Otohori le tendió la mano pero se ella se apartó fingiendo no darse cuenta.

—Soy yo quien os da las gracias por haberme escuchado, otros se habrían echado unas risas y me habrían dado puerta con alguna excusa.

—¿Te sucede a menudo, Magda? —La voz de la mujer era música para sus oídos, lo más bello que jamás había escuchado y visto—. Me refiero a que no te tomen en serio.

—Pensándolo bien, tampoco con demasiada frecuencia. No voy por ahí aireando mis capacidades psíquicas… Tengo que irme ya, no puedo llegar tarde al trabajo. —Abrió la bolsa y sacó una tarjeta que le dio a Terence—. Este es el número de la tienda donde trabajo, por si todavía necesitáis a Mori, que parece que se ha mudado permanentemente a mi cabeza… Ha sido un placer.

Cuando se disponía a girarse hacia la salida, vio entrar a un hombre muy alto, cerca del metro noventa, de pelo y ojos oscuros, y vestido de negro de arriba a abajo, justo como los demás.
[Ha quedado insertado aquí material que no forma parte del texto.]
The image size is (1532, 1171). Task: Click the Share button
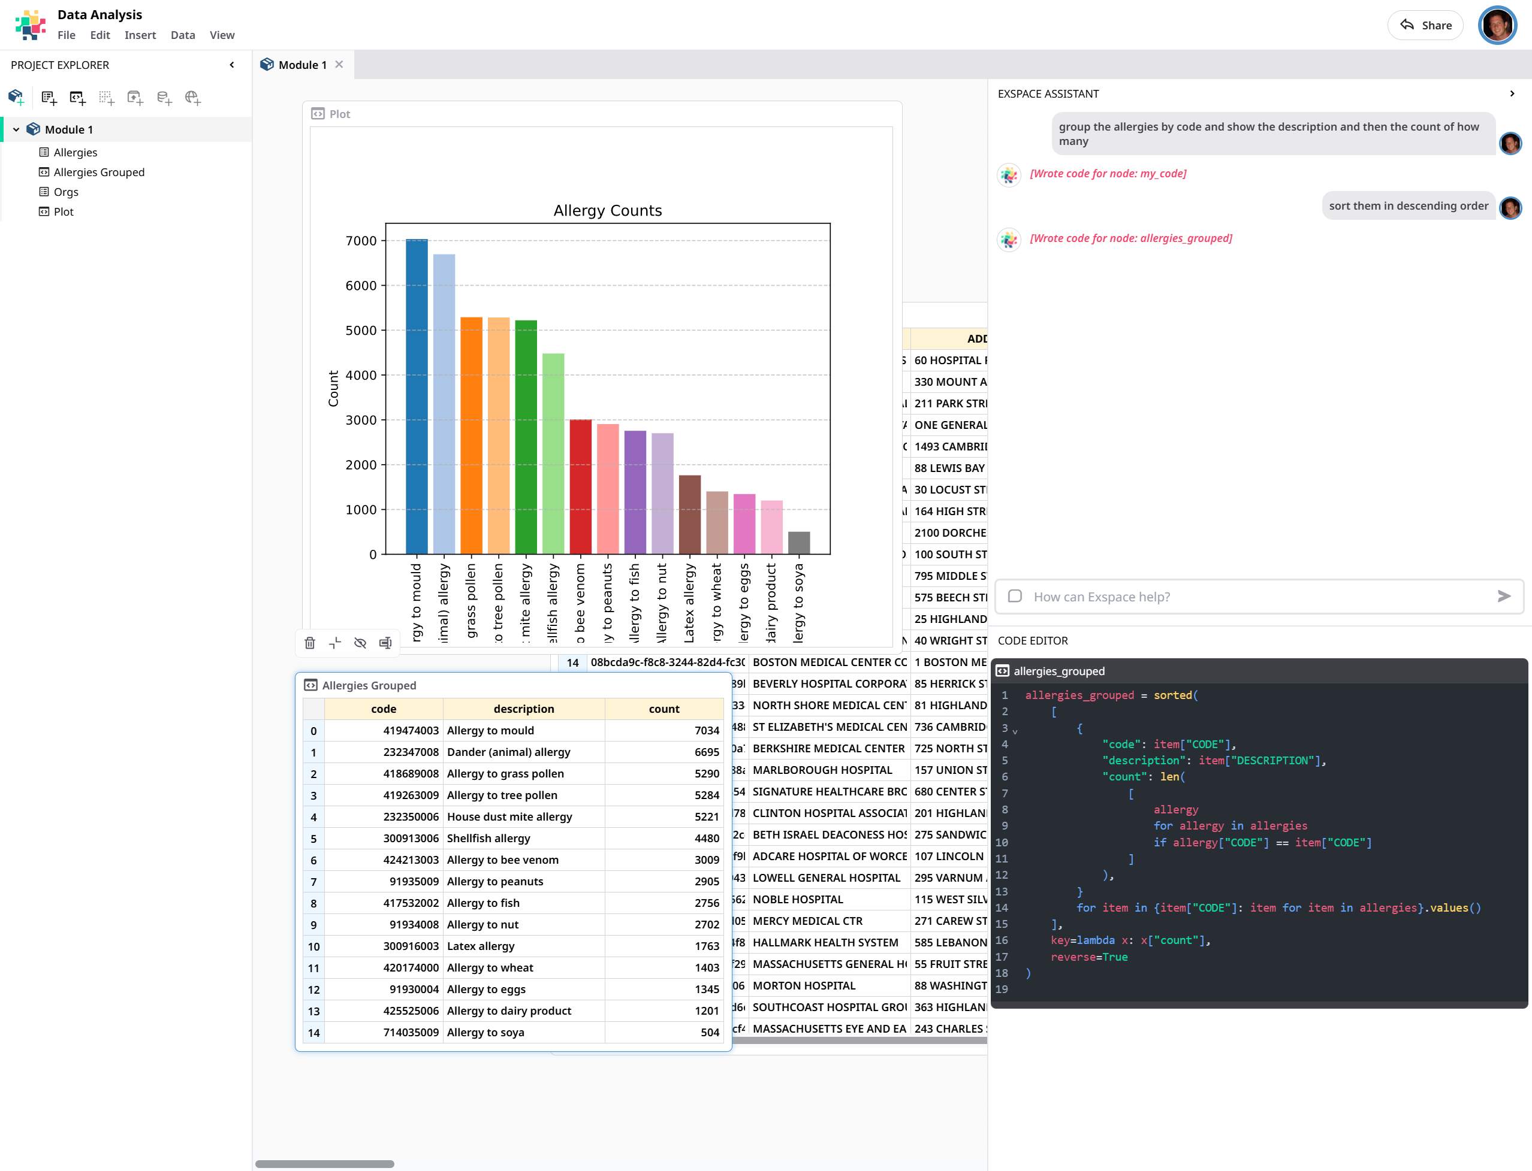coord(1425,25)
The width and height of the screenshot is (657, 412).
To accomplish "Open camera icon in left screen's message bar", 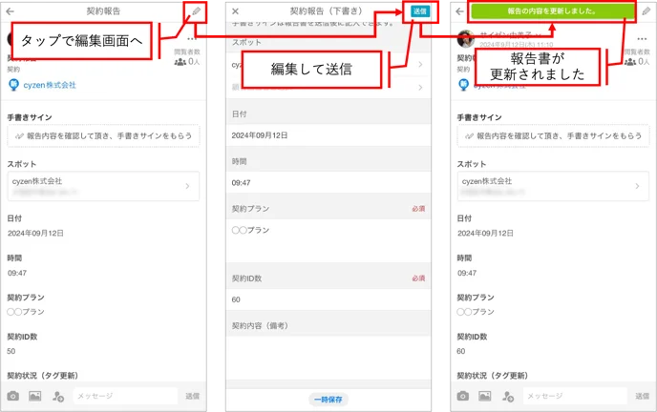I will [13, 396].
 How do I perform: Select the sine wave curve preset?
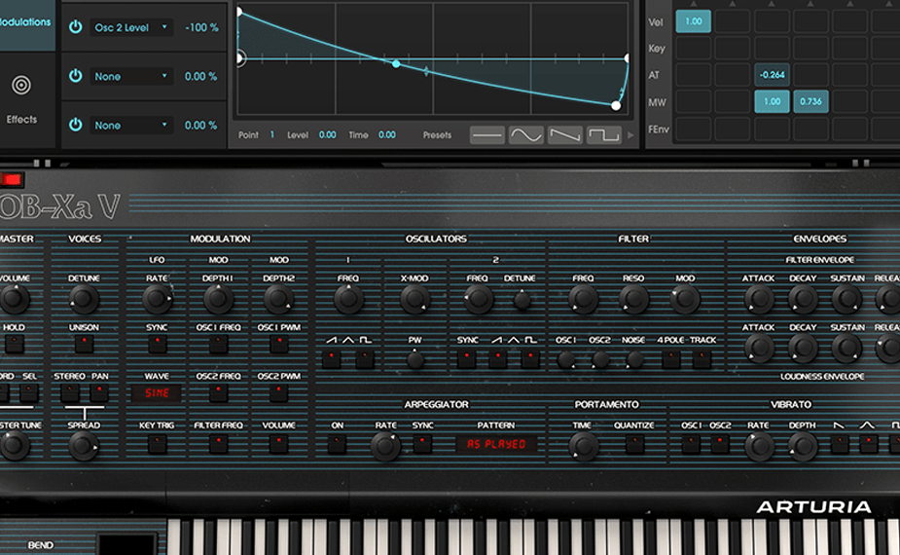(x=526, y=135)
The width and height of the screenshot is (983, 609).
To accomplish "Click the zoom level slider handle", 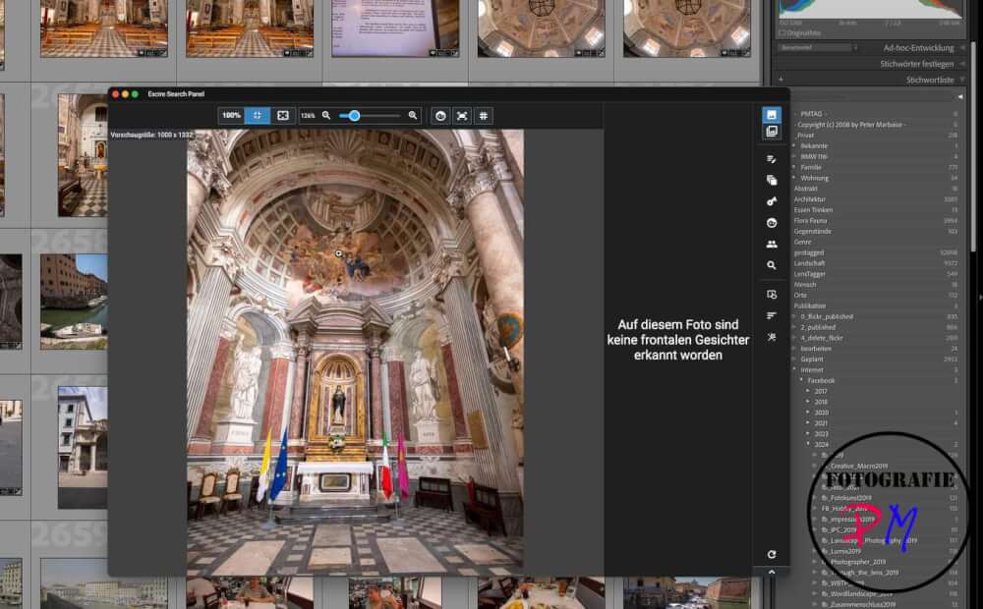I will 354,115.
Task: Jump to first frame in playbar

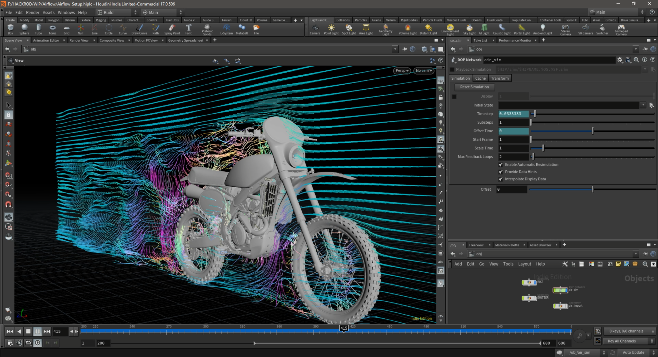Action: coord(10,331)
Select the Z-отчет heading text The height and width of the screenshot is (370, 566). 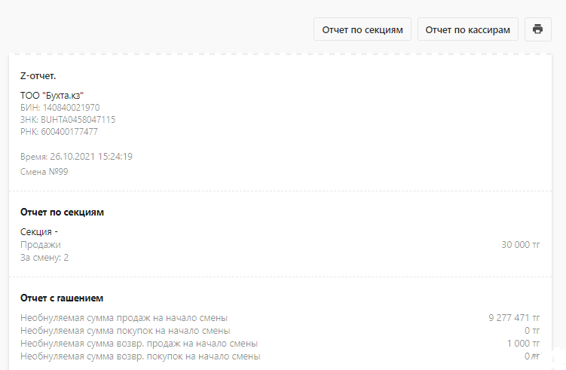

La invadió un doloroso recuerdo, como si le dieran una patada en el estómago. Se tambaleó ligeramente mientras le observaba, sin percatarse de inmediato de la relación que les unía.

—¿Estás bien? —Sante se acercó a ayudarla, pero ella lo paró haciendo un gesto con la mano.

—Sí… sí. Yo… estoy bien, creo.

—¡Magda! ¿Eres tú?

«No puede ser, joder, no puede ser uno de aquellos hombres....», pensó Magda.

—Debo marcharme —dijo mientras salía lo más rápido que pudo de la casa.

—¿Jess?

Escuchó cómo uno de sus compañeros lo llamaba, pero estaba demasiado aturdido como para prestarle atención y corrió hacia la pelirroja muchacha.

—Magda, espera. —Se paró en mitad de la entrada, sin decir una palabra ni girarse para mirar al hombre que la había seguido fuera de la gran casa—. Espera, por favor —le pidió Jess—. Yo… ¿estás bien? —Magda dio media vuelta y lo miró de reojo. No conseguía reconocer su rostro. No, no era uno de ellos—. Te he buscado tanto.

El hombre la miraba con afecto y preocupación.

—¿Quién eres? —le preguntó Magda—. Al verte pensé que eras uno de los hombres que… Bueno, uno de ellos, pero no es así, ¿verdad? No me acuerdo muy bien pero… no sé por qué siento que te conozco. ¿Eres el que me sacó de aquella casa? —Jess se acercó a la chica extendiendo el brazo para tocarle la mejilla, pero ella se alejó de inmediato para no permitir el contacto, y él quitó la mano—. Disculpa, no me gusta que me toquen… Tengo que irme, es tardísimo.

Se giró y se dirigió a la verja, la cual se abrió de repente y le permitió salir.

—¿Jess? Pasa —Otohori lo llamó, aunque él no respondió ni se movió—. Venga, ven, acabas de regresar y tienes que descansar.

El hombre inspiró profundamente y, cabizbajo, se dio la vuelta y entró.

En cuanto atravesó la gran puerta, encontró a todos los habitantes de la casa esperándolo.

Fue Terence quién tomó la palabra.

—Es ella, ¿no?

—No me apetece hablar del tema.

Jess se encaminó hacia la gran escalinata de mármol blanco, pero Sante se puso delante.

—¿Fue por ella por quién perdiste las alas?

—Mira, estoy cansado. Lo único que me apetece ahora mismo es darme una buena ducha y dormir, no necesariamente en este orden…

Dicho esto, subió las escaleras rumbo a su habitación.

No podía creerlo, al fin la había encontrado.